By Tim Hunt
New federal fish decision likely will impact the valleyUploaded: Oct 24, 2019
Federal wildlife agencies had some good news about regulations for the Delta this week.
The agencies updated a rigid 2008 biological opinion concerning the endangered Delta smelt. The key changes mean real time management of the huge pumps near Tracy that supply water to 3 million Bay Area residents including Livermore, Pleasanton, Dublin and the Dougherty Valley in San Ramon. The combined state and federal pumps serve thousands of acres of agriculture as well as 27 million residents living south of the Delta.
The real time management means reducing pumping when the endangered smelt are nearby and taking advantage of windows when the fish is not present in the south Delta. The plan also includes improved management of Shasta Reservoir for cold water releases to help fall and winter run salmon reach their spawning areas and continued restoration of the Butte Creek salmon run near Redding.
The plan, developed by career-employees at the agencies relies on improved science that has been developed over the last decade. That includes a smelt hatchery operated at UC Davis and some tests that indicate hatchery-grown fish can survive in the wild (the smelt has a one-year life span).
As would be expected, the environmental groups howled and with some understandable concern. The Trump administration has made no secret about trying to improve water deliveries south of the Delta and the ongoing challenge will be monitoring operations to ensure that science is the over-arching concern.
The new opinion, which likely will be challenged in court, also puts Gov. Newsom’s veto of SB1 into new perspective. That legislation would have frozen regulations as of the day that President Trump took office in 2017, thus these improved regulations would not take effect without a court challenge.
The Livermore Valley’s water wholesaler, Zone 7, imports about 80 percent of its water through the Delta pumps in a normal year.

> **Task 1**
From the fish decision article above, list each community the text names among the Bay Area residents supplied by the pumps near Tracy.
> **Task 2**
Write out a passage of the fish decision article word for word. Begin at the words "The plan, developed" and stop after "the over-arching concern.".
> **Task 3**
Extend the fish decision article, beginning after its final sentence.

> **Material supplied**
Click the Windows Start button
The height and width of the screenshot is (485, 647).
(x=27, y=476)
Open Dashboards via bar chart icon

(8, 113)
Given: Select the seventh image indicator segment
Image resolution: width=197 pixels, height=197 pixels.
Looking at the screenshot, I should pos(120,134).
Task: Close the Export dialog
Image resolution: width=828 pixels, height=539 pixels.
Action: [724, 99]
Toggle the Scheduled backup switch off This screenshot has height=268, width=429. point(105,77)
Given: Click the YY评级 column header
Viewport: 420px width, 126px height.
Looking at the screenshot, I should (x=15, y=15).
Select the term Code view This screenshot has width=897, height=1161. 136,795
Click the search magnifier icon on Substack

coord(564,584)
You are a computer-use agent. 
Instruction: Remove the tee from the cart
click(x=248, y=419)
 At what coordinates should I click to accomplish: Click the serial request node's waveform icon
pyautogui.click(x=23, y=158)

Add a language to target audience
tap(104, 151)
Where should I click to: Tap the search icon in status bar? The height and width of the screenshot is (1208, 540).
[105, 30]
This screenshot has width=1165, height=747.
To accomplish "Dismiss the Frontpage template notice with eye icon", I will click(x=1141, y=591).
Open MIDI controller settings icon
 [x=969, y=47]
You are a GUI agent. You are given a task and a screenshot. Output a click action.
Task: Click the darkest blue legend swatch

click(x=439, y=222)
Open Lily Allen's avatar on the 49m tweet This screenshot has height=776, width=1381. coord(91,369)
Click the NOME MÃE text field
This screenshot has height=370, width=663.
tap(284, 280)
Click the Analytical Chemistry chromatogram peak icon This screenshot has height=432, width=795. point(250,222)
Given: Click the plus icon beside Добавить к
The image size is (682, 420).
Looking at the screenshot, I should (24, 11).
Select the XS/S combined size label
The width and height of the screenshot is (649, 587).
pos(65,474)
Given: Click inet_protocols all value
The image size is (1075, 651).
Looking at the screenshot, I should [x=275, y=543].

> **Exercise output 1**
Livermore
Pleasanton
Dublin
the Dougherty Valley in San Ramon

> **Exercise output 2**
The plan, developed by career-employees at the agencies relies on improved science that has been developed over the last decade. That includes a smelt hatchery operated at UC Davis and some tests that indicate hatchery-grown fish can survive in the wild (the smelt has a one-year life span).
As would be expected, the environmental groups howled and with some understandable concern. The Trump administration has made no secret about trying to improve water deliveries south of the Delta and the ongoing challenge will be monitoring operations to ensure that science is the over-arching concern.

> **Exercise output 3**
Valerie Pryor, the general manager, wrote in an email, “The proposed biological opinions are a new approach to fishery and water supply management based on science, research, data and real time monitoring of fishery conditions. Since this is a new approach, water supply contractors don’t know the impacts to water supply. But a approach based on science and real time data makes sense.
“The proposed biological opinions will protect fisheries and provide flexible water management that is based on fishery data and monitoring. If real time data and monitoring in the Delta show fish in the area, pumping can be stopped. If there aren’t fish in the area, then pumping wouldn’t have to be impacted. So while we don’t know the impacts of this new approach, we are pleased that the proposal will use the best available scientific data to protect fisheries but also be flexible with water supply.”
The new opinion, however, does not solve the broader reliability challenge. Newsom has scrapped former Gov. Brown’s twin tunnels under the Delta in favor of a single tunnel.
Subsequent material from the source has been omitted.